** Begin DATASET ENTRIES **

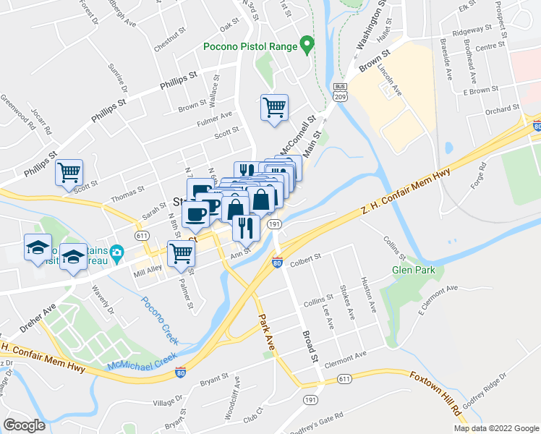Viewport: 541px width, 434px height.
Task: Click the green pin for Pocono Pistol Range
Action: point(307,46)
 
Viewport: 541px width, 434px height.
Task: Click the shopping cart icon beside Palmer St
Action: point(181,253)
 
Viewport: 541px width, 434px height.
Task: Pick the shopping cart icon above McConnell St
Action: point(274,107)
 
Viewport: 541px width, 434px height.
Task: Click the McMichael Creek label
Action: point(142,359)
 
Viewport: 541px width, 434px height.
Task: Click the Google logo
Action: point(24,425)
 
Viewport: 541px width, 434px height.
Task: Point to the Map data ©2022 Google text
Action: point(495,428)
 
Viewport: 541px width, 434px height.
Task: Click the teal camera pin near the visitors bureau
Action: point(118,252)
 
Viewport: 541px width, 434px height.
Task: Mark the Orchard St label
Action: point(503,110)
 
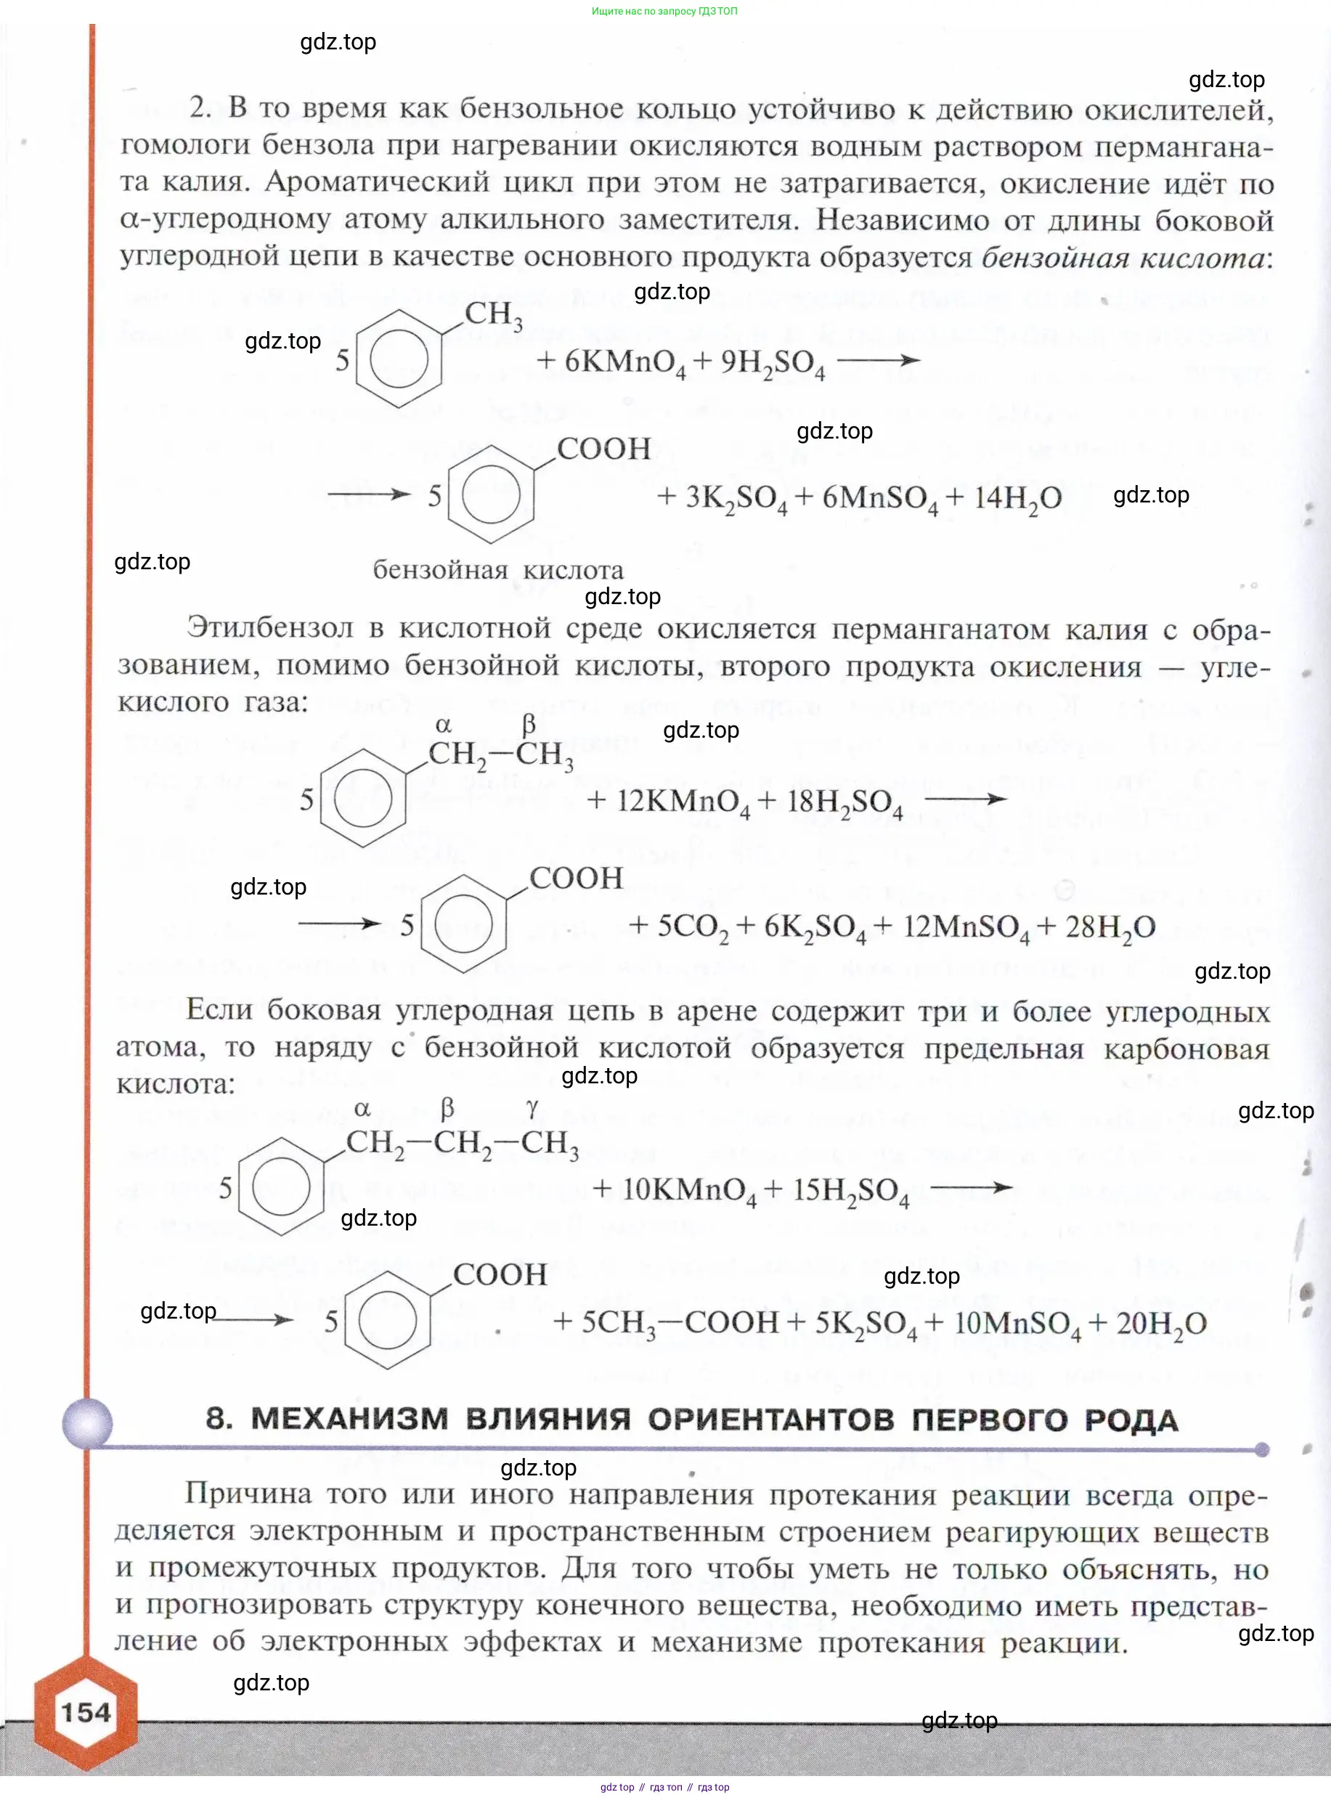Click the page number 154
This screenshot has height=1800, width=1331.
(86, 1711)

** End DATASET ENTRIES **

# TASK STATEMENT:
Can you turn the listing, starting at its first line and ending at the line containing "Action: point(181,253)" (both included), into a JSON list of strings with one string per line? Skip blank lines and leave the pictures out.

# WRITTEN SOLUTION:
[
  "Viewport: 541px width, 434px height.",
  "Task: Click the green pin for Pocono Pistol Range",
  "Action: point(307,46)",
  "Viewport: 541px width, 434px height.",
  "Task: Click the shopping cart icon beside Palmer St",
  "Action: point(181,253)"
]